Why The Wire Had To End After Season 5
Watching "The Wire" today, it's easy to forget how much of a game-changer it was in a sea of episodic television with tidy resolutions. Created by David Simon and pitched ostensibly as a "cop show" about wiretapping, the Baltimore-based HBO crime drama was a forerunner for what we now call "prestige tv" — the sort of thoughtful literary storytelling that requires viewers to put their phones down and pay attention to a cumulative, carefully constructed narrative. Each chapter in the saga contains a different focal point, from street corners where drugs are sold to the docks where stevedores facilitate distribution of the illicit to the school system that gives kids little protection from the drug game.
Though the series came to an end on March 9, 2008, after telling its story over 60 episodes and five sprawling seasons, strong attention to detail was meticulously planned in the writers' room from the jump. In an interview with Slate Magazine, Simon looked back on the series and its long road to success, a success that he credits to a reverence for the big picture:
"I keep using this metaphor whenever I'm on set and we have problems with the actors—and we don't have many problems — losing sight of the whole. I say, 'We're building a house here.' Every single one of us, all the writers, all the actors, all the crew, all the directors; everything in our bag of tricks, it's all tools in the toolbox. It's not about how often the hammer comes out; it's about the house we're building. So, all the details are essential. The only thing I care about in the end is the house. In the writers' room at least, that's a given."
All in the game
Alan Sepinwall's chronicle of small-screen game-changers, "The Revolution was Televised," gives an account of "The Wire" as hard-won. HBO executives like Chris Albrecht would hesitate to renew successive seasons of the series that observe the failed War on Drugs with a cumulative effect.
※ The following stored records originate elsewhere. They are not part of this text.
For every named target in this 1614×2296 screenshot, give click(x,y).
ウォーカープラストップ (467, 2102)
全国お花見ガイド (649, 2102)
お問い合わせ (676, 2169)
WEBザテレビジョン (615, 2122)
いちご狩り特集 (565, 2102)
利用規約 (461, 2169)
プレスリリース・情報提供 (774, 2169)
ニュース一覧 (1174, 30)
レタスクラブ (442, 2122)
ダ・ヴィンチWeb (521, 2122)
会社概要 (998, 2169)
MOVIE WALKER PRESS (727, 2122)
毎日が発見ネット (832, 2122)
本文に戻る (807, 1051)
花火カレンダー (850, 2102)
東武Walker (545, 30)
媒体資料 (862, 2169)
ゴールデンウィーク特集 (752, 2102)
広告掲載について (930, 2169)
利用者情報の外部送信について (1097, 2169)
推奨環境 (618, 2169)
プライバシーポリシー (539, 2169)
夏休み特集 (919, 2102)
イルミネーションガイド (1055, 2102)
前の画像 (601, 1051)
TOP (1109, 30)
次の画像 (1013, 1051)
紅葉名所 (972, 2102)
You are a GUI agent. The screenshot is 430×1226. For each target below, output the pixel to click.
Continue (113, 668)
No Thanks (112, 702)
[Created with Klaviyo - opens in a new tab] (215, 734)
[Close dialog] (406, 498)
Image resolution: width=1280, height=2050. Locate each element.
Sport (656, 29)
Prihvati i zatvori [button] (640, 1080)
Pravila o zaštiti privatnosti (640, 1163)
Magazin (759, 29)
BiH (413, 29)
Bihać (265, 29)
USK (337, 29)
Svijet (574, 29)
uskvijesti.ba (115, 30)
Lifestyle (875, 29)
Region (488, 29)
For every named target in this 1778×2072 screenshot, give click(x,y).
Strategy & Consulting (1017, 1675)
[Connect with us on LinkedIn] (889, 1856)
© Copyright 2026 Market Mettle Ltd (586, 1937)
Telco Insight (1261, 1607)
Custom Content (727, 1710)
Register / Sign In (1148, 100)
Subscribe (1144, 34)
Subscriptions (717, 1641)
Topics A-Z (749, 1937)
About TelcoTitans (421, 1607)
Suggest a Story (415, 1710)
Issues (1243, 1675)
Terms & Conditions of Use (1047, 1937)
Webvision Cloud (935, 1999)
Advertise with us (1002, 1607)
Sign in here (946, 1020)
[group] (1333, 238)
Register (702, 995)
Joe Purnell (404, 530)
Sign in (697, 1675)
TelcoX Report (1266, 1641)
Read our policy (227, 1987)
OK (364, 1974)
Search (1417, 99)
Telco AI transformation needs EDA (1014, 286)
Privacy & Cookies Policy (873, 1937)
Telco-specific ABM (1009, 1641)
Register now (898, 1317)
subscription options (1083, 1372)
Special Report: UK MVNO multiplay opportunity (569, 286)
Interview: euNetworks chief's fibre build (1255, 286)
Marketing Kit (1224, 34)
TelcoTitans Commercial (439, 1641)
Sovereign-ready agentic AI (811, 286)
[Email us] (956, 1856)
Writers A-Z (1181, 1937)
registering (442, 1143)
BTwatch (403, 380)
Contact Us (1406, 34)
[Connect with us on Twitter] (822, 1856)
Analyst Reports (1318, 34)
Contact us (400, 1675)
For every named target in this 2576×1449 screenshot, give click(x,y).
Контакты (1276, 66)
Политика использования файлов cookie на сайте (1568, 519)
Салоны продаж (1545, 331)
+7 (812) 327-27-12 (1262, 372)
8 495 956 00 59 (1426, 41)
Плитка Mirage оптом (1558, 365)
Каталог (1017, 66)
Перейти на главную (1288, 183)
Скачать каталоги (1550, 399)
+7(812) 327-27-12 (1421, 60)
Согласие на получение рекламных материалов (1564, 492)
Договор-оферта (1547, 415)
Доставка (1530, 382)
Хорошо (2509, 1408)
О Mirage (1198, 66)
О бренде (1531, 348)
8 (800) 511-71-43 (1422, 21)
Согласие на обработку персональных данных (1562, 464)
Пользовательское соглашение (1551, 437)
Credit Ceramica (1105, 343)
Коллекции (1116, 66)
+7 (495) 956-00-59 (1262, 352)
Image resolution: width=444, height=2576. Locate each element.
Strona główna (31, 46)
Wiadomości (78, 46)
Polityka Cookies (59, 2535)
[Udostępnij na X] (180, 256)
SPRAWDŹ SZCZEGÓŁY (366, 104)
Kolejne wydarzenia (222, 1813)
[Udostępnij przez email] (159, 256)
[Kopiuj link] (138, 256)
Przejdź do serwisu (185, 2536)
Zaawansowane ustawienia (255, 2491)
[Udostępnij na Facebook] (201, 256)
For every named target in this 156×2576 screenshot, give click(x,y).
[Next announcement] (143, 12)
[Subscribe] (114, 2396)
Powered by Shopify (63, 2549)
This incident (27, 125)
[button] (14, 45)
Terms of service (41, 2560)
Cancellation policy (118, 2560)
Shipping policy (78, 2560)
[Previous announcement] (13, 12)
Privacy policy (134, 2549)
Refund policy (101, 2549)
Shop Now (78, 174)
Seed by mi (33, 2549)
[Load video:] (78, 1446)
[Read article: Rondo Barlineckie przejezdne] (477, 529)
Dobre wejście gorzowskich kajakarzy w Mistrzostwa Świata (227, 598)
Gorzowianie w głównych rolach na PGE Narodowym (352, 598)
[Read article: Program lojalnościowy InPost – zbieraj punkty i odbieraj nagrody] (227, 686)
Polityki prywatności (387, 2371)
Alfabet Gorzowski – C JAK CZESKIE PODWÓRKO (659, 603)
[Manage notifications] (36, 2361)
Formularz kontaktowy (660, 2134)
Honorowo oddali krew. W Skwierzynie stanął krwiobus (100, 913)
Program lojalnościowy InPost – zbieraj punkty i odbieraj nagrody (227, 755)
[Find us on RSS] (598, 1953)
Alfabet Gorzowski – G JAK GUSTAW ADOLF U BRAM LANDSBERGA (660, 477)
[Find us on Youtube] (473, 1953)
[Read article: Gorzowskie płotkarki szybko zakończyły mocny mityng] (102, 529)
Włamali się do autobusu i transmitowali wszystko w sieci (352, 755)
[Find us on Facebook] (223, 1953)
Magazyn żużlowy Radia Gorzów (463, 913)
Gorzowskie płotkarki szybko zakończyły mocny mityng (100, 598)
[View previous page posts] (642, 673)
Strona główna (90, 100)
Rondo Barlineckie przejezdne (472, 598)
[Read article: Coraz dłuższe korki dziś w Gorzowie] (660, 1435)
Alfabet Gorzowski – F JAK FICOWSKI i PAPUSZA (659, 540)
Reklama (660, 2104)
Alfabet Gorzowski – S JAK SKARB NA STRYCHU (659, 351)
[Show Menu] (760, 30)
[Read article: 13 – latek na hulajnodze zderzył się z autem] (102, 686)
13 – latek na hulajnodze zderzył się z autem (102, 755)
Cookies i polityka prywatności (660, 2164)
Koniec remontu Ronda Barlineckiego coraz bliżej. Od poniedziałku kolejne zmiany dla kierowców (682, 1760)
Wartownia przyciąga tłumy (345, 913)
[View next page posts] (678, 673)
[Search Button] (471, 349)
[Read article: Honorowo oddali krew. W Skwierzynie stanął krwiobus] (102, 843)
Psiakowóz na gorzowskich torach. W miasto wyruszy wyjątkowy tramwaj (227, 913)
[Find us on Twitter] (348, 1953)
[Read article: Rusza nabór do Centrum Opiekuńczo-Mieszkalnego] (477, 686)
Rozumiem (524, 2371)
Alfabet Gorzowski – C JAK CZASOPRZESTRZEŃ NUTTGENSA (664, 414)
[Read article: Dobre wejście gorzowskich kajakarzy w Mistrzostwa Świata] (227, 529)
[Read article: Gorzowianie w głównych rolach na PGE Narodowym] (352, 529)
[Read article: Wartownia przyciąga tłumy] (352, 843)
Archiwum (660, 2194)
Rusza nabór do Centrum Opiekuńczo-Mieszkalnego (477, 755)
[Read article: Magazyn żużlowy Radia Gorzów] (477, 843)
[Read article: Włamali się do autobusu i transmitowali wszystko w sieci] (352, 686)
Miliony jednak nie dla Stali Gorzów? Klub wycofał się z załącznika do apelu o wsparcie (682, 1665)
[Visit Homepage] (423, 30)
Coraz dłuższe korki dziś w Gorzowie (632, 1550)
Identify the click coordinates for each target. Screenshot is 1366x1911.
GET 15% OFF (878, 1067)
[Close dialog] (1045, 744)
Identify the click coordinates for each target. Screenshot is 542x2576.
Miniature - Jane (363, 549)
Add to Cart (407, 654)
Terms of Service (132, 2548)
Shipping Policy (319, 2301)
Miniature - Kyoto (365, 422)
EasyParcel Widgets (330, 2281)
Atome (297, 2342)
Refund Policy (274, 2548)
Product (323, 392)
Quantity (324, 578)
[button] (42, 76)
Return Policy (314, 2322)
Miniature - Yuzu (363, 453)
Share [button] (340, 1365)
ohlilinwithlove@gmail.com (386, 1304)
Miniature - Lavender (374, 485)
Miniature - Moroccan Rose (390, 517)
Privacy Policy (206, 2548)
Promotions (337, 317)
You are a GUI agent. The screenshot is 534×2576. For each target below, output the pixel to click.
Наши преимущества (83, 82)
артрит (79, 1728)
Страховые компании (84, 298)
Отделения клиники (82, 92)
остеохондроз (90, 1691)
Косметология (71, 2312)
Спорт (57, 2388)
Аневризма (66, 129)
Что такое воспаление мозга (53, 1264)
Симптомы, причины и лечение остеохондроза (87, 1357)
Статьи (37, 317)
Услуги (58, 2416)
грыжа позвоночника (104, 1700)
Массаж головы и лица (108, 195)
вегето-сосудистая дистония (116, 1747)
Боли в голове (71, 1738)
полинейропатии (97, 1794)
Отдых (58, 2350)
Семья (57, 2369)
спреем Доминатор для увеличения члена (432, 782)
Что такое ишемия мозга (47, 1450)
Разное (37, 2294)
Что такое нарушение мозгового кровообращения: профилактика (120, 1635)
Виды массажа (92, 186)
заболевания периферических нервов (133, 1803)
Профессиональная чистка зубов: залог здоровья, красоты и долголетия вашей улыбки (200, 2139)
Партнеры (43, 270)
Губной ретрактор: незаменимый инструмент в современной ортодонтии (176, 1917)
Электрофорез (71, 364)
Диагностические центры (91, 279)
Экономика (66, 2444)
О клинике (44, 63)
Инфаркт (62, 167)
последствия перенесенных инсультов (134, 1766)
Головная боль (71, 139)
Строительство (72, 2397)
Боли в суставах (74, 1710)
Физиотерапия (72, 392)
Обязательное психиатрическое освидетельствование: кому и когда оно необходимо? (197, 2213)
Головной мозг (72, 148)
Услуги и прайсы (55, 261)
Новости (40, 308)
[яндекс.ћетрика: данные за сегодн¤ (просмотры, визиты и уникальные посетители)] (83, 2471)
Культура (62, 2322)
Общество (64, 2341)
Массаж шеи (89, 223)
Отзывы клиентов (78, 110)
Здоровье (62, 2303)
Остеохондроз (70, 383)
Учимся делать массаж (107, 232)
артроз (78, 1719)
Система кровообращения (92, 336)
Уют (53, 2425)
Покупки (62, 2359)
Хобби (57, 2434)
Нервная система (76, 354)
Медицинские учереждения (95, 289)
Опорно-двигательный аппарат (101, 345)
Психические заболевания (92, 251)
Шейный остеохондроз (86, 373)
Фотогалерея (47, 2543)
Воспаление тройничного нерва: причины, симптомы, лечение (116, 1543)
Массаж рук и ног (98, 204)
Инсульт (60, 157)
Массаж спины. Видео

David Simon sums it up in Sepinwall's book by saying "People say now that when you get to Episode 4, it works. It's not that Episode 4 is good. The thing is, it's the whole. We're interested in what the whole story is about."
By season 5, detractors of "The Wire" had come around to its multifaceted storytelling as part of the show's comprehensive — and satisfying — experience. Having tackled the systems of judicial and legislative agencies involved in botching the American drug crisis, the writers turned an eye toward the media that failed to competently inform the public. Simon told Slate that there was little left to say for any subsequent seasons:
"The big thematic heavy lifting was done in Seasons 1 and 2, when Ed and I were figuring out what we wanted to do: how many seasons, etc. We came up with five. We talked about many things; nothing seems substantial enough for a Season 6. When other writers came onto the show, George Pelecanos, Richard Price, we would throw it at them: 'This is what we came up with, five things. If there's anything else you have, any ideas for extending the series, say so.' When I've done my begging with HBO — and begging it is — it has been on behalf of those five seasons."
Though poorly received by critics, the final season's plot added another layer to the novel-like method of the show entire, putting in the time and effort to outline the nuances involved in a national problem that's anything but black-and-white.